O relativismo cultural aceita a primeira premissa do relativismo anterior, isto é, assume que há relação entre a história de uma cultura e seu conhecimento, mas nega a incomensurabilidade e o isolamento criado pelo relativismo absoluto. Seu argumento traz como consequência a necessidade de uma realidade exterior (“a realidade”) às culturas que permite compará-las:

É possível comparar conhecimentos de culturas diferentes

A verdade é alcançada de formas diferentes por cada cultura

> Cada cultura conhece, a seu modo, a realidade

Para Latour, o relativismo cultural defende a tese segundo a qual não há uma cultura que esteja acima das demais, pois cada cultura conhece, ao seu modo, a verdade. Mas ao fazer isso, cada uma vê apenas um ângulo sobre a verdade, que, por sua vez, não é captada em sua totalidade. Afirmam, implicitamente, que os símbolos culturais são relativos, mas a realidade (a natureza) é absoluta.

Os relativistas jamais foram convincentes quanto à igualdade das culturas, uma vez que consideram apenas estas últimas.
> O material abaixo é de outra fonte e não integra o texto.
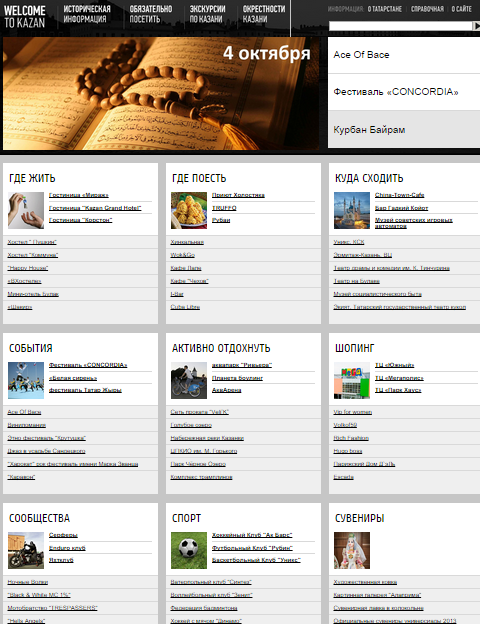The height and width of the screenshot is (624, 480).
Task: Select the Курбан Байрам event tab
Action: click(404, 129)
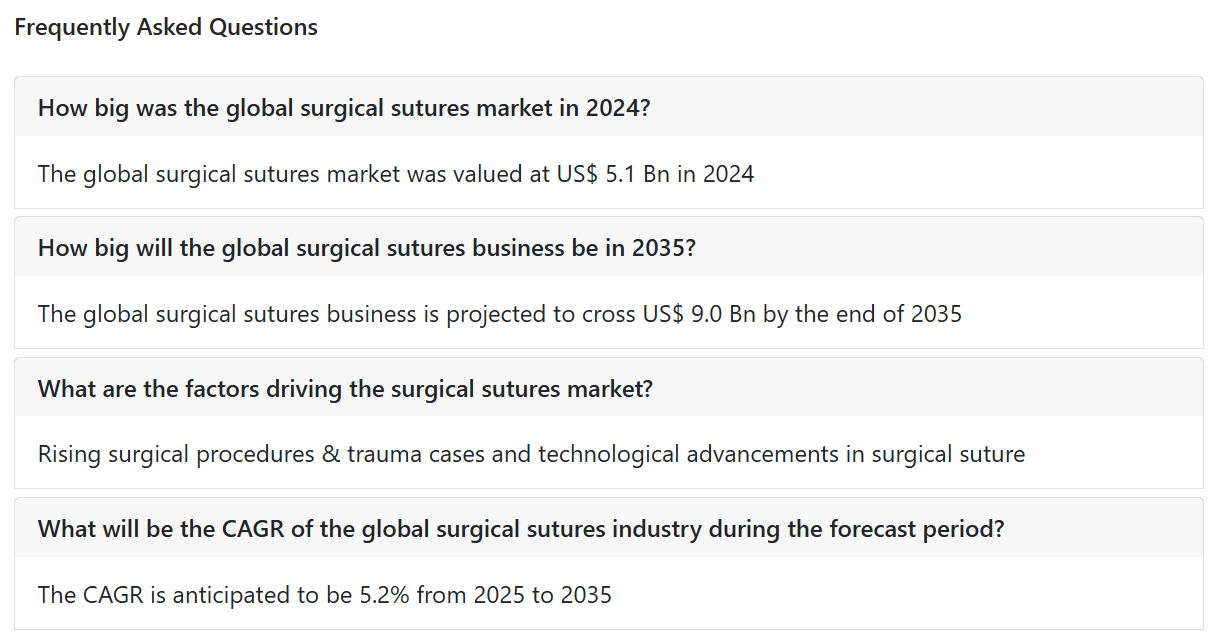The height and width of the screenshot is (635, 1211).
Task: Click the 'Rising surgical procedures' answer text
Action: click(x=531, y=454)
E a natureza? De acordo com eles, ela é a mesma para todos […] (LATOUR, 1994 p. 104)

Percebe-se, com esta crítica, que a tese de Latour é mais radical do que qualquer relativismo cultural poderia ser. Como poderia um relativista aceitar a ideia de realidades não construídas? Das duas uma, ou se aceita que a natureza é transcendente (caindo em um relativismo altamente vulnerável), ou a própria natureza deve ser, ela mesma, construída. Esta suspensão da natureza lembra o relativismo absoluto, para quem natureza é uma construção social. Mas, como vimos, Latour critica também o relativismo absoluto na medida em que ele criaria um isolamento de repertórios, uma incomensurabilidade e uma soberania entre os conhecimentos.
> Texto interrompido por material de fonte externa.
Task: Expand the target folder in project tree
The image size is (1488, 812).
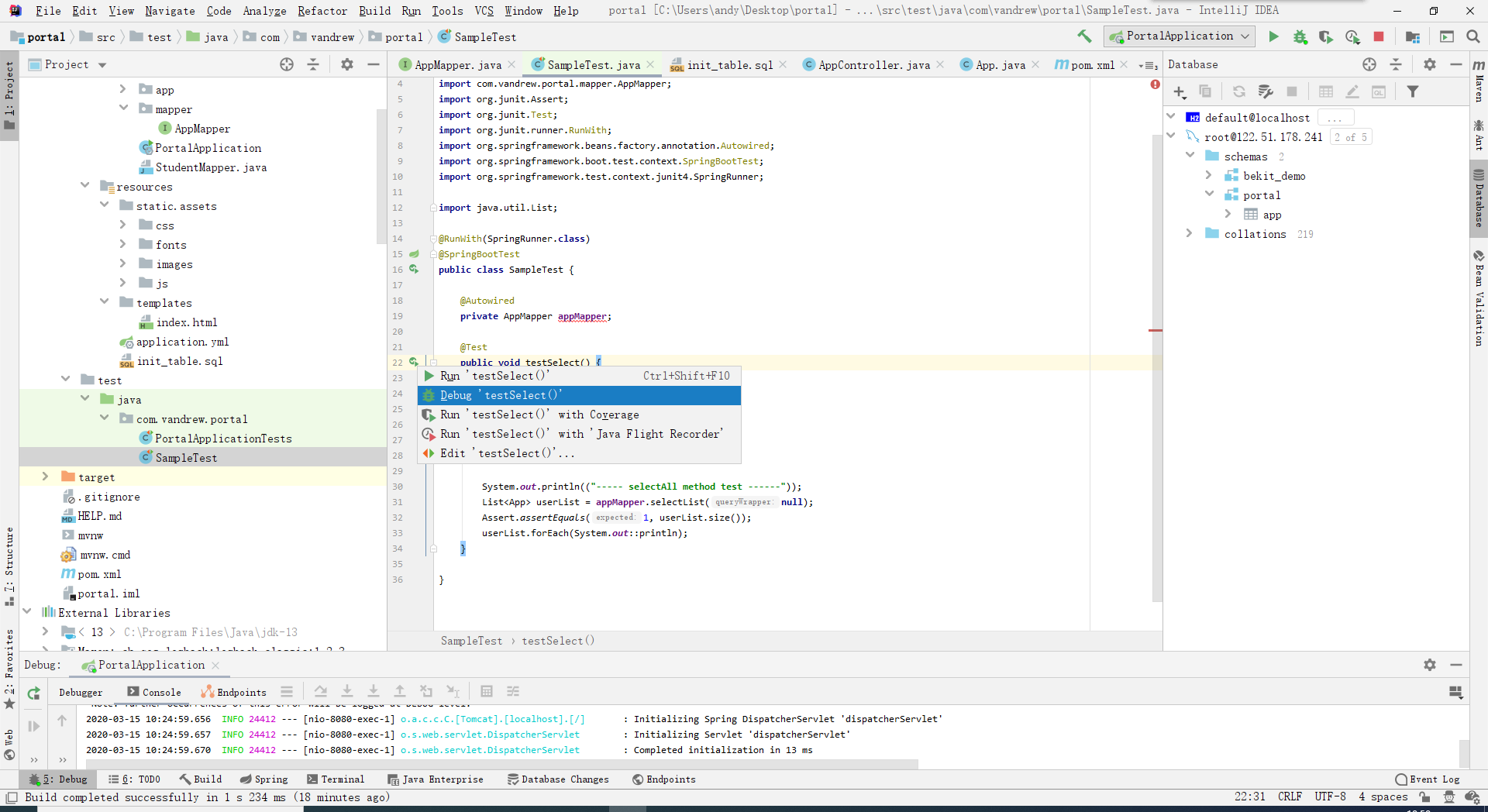Action: click(45, 477)
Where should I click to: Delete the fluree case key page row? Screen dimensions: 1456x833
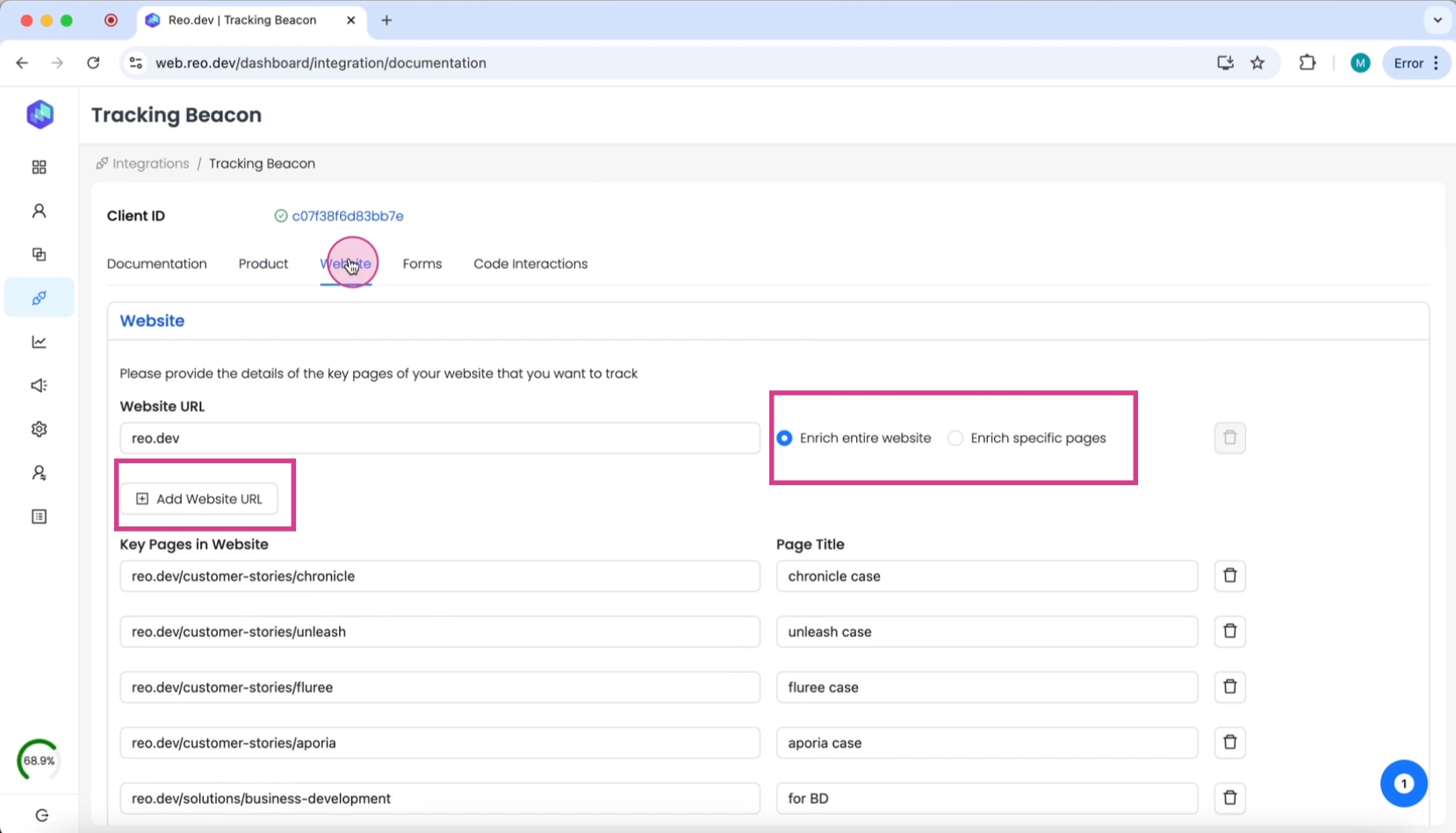coord(1229,687)
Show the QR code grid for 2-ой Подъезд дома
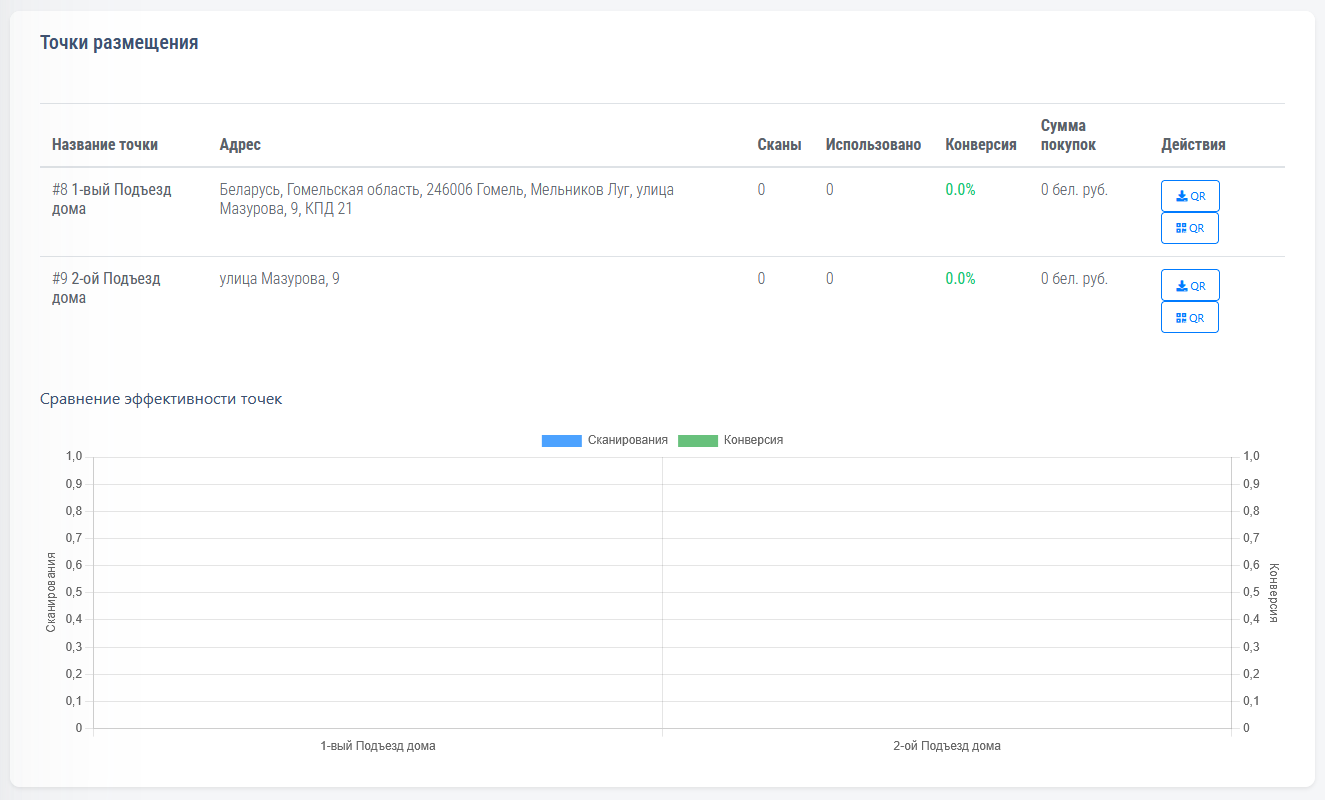 (x=1189, y=317)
Agora estamos em condições de entender a proposta de Latour, que elabora a tese que chamou relativismo relativista. Ao contrário do relativismo cultural, Latour não aceita a ideia de algo externo às culturas e que permite a comparação entre elas (isso seria reconhecer algo não relativo, porque a realidade externa às culturas teria um caráter universalizante, o que contradiz o princípio relativista). Mas aceitar o relativismo absoluto seria cair em uma igualdade de condições e uma impossibilidade de relação entre as culturas. Para explicar seu relativismo, Latour usa metáforas e convoca o leitor a agir, a coletar os pedaços altamente sugestivos de suas analogias, agregar os conceitos que foram colocados de modo a produzir, pelas vias de associações novas, um coletivo em processo de estabilização. Sejamos bons alunos, pois, e sigamos os rastros deixados por nosso mestre na tentativa de ligar as pistas em busca da construção do seu relativismo.

Estabelecer relações; tornar comensurável; regular instrumentos de medida; discutir sobre a compatibilidade das normas e dos padrões; estender redes calibradas; montar e negociar os valorímetros, estes são alguns dos sentidos da palavra relativismo […]. O relativismo relativista traz de volta a compatibilidade que julgávamos perdida. Desfaz, através do adjetivo, a aparente estupidez do substantivo. […] Ao invés de parar no meio do caminho, ele continua até o fim e reencontra, sob a forma de trabalho e de montagem, de prática e de controvérsia, de conquista e de dominação, a possibilidade de relacionar. (LATOUR, 1994 p. 111)

Percebemos que o relativismo de Latour entende a ideia de relativo como aquilo que está “em relação a”. Relativismo relativista deve ser, assim, uma abordagem marcada por uma disposição para estabelecer relação, compatibilizar padrões, facilitar o intercâmbio, “tornar comensurável”. Em que tal relativismo se baseia? Na ideia de relação e na possibilidade de relacionar. Mas qual é sua forma argumentativa? Temos alguns rastros a seguir: a prioridade dada à relação, a ideia de evitar o exterior absoluto (que se conecta com a ideia de transcendência) e ao mesmo tempo evitar a imanência que equaliza todas as culturas (ou melhor, os coletivos), tornando-os incomensuráveis e apagando toda hierarquia possível. Ao contrário, para Latour, o relativismo relativista deve ser capaz de criar uma hierarquia mostrando sempre o que causa tal hierarquia. Portanto, deve haver diferenciação entre os coletivos criados e suas hierarquias internas.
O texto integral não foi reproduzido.